An excellent collection which will please mystery fans who enjoy works such as the Sherlock Holmes mysteries and/or the novels and stories of Agatha Christie. These stories are written in the Victorian/Edwardian style and very intriguing.
The collection includes:
The Great Portrait Mystery
The Bronze Parrot
Powder Blue and Hawthorn
The Attorney's Conscience
The Luck of Barnabas Mudge
If you don't like stories which depend upon you setting aside conceptions of what is real (such as believing in unseen spiritual powers, the supernatural, magical events or fate) then you may not enjoy The Bronze Parrot or The Attorney's Conscience. The other stories, however, follow a plot which most would categorize as "it could have happened," rather than relying on the mystical to inspire the story. I found all the stories very enjoyable, you just have to have the imagination required for those two special stories.
The Great Portrait Mystery is as the title indicates a story centered on a piece of art. Essentially this is a mystery story about theft, but very cleverly done.
The Bronze Parrot combines the mystical and the psychological in examining what happens to a shy, country parson when he finds a Bronze Parrot.
Powder Blue and Hawthorn is a con-artist type mystery involving coffins and treasure.

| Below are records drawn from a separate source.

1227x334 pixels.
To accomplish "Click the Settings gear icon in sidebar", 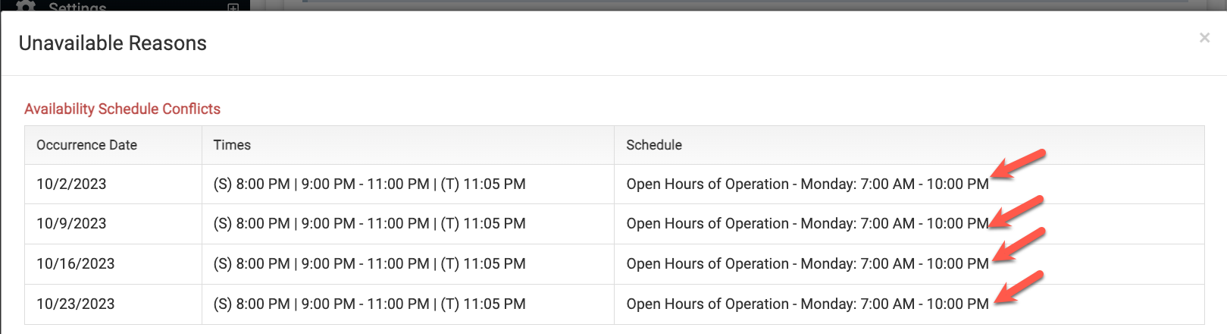I will tap(25, 5).
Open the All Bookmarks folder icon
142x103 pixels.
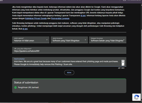coord(124,0)
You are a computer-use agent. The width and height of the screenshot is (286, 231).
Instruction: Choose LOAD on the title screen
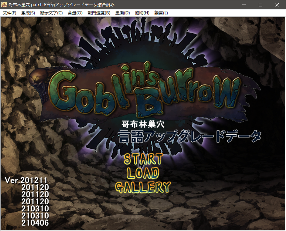143,173
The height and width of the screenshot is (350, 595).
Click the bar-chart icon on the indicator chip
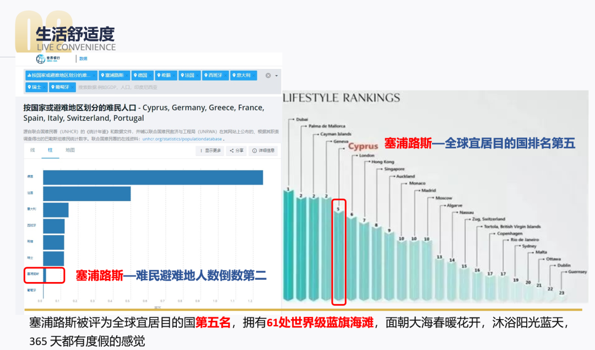tap(30, 76)
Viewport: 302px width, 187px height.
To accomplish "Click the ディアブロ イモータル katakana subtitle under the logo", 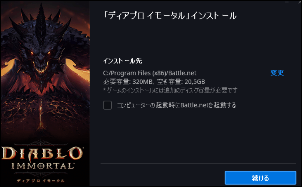I will pos(41,181).
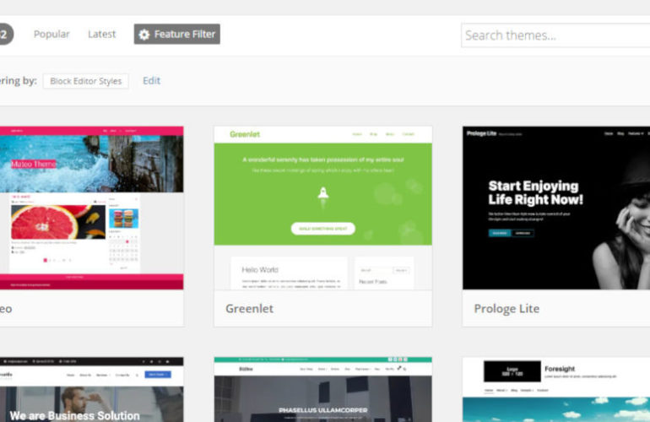Screen dimensions: 650x422
Task: Open the Prologe Lite theme name label
Action: 506,309
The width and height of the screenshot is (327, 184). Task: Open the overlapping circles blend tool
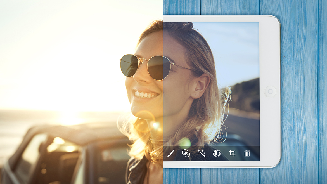pyautogui.click(x=186, y=153)
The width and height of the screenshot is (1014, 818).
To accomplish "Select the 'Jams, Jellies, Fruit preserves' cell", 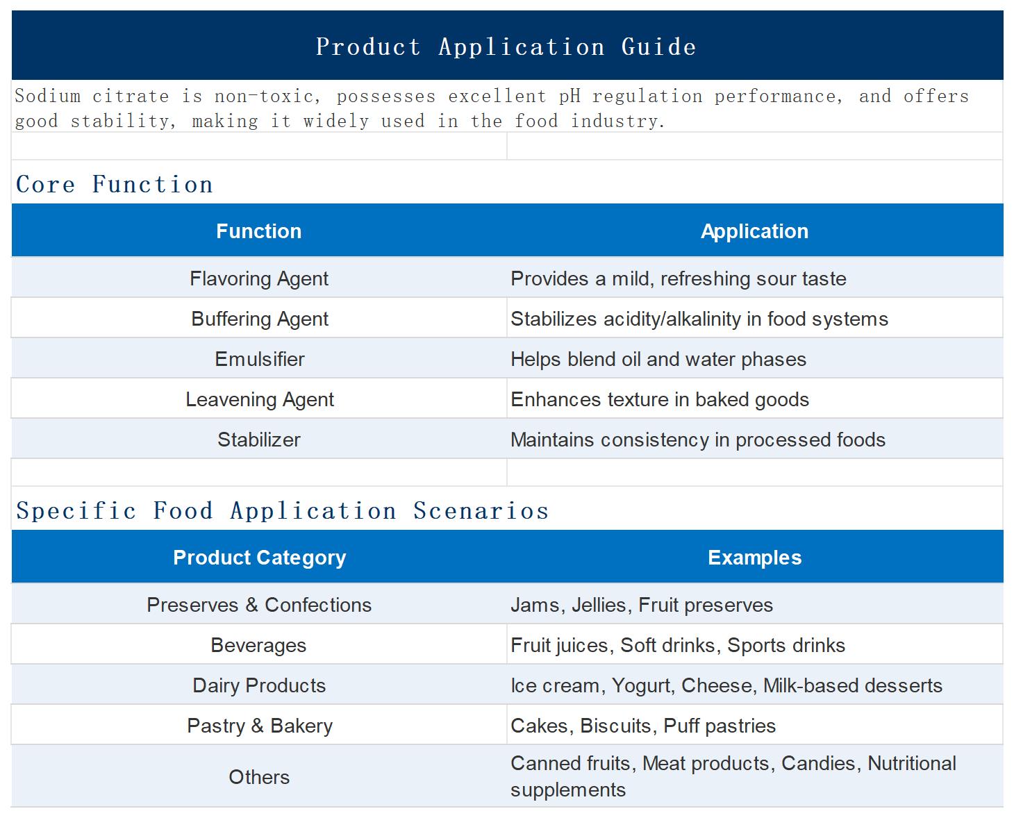I will 755,604.
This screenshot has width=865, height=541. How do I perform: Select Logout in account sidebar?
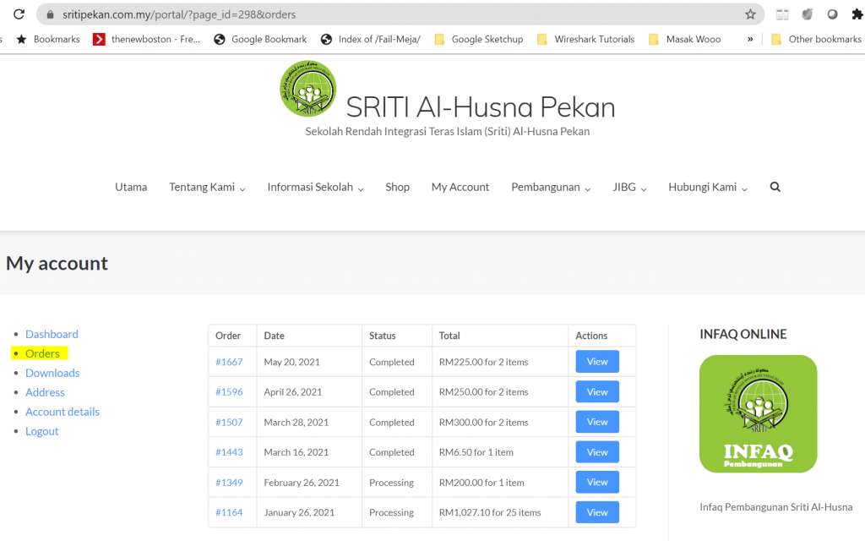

The Attorney's Conscience is a story of a family conundrum solved years later by some very odd coincidences and ultimately a tale of justice.
The Luck of Barnabas Mudge is an intriguing story of treasure, cleverness, and good fortune.
An enjoyable collection available for the Kindle in the public domain on manybooks.net
The National Portrait Gallery is the opening setting for this delightful mystery of theft and fraud. A painter copies diligently from a watercolour one morning when an enigmatic musician suddenly appears and causes mayhem with his musical interludes, hopping from one picture to another and giving a remarkable rendition of different songs. But while the curator follows him around trying to call a halt to the musical spectacle, the copyist replaces a watercolour masterpiece and makes an infamous escape. Who is the mysterious musician? Who is the mysterious copyist? And what has happened to the priceless watercolour?
About the Author
Deemed the father of the scientific detective story, Richard Austin Freeman enjoyed a prolific career that saw him gain qualifications as pharmacist and surgeon, pull off a diplomatic coup along the Gold Coast, work for Holloway Prison and then become a formidable writer of fiction. He was born in London, the son of a tailor who went on to train as a pharmacist. After graduating as a surgeon at the Middlesex Hospital Medical College, Freeman taught for a while and then joined the colonial service, offering his skills as an assistant surgeon along the Gold Coast of Africa. He became embroiled in a diplomatic mission when a British expeditionary party was sent to investigate the activities of the French. Through his tact and formidable intelligence, a massacre was narrowly avoided. His future was therefore assured in the colonial service. However, after becoming ill with black-water fever, Freeman was sent back to England to recover and finding his finances precarious, embarked on a career as acting physician in Holloway Prison. In desperation, he also turned to writing where he went on to dominate the world of British detective fiction, taking pride in testing different criminal techniques. So keen was he, part of one of his best novels was written in a bomb shelter. For the first twenty-five years of his writing career, Freeman was to dominate and remain unrivalled in the world of detective fiction, introducing the well-loved and highly memorable 'Dr Thorndyke'. The continued success of this character has affirmed Richard Austin Freeman s place amongst the finest of crime writers."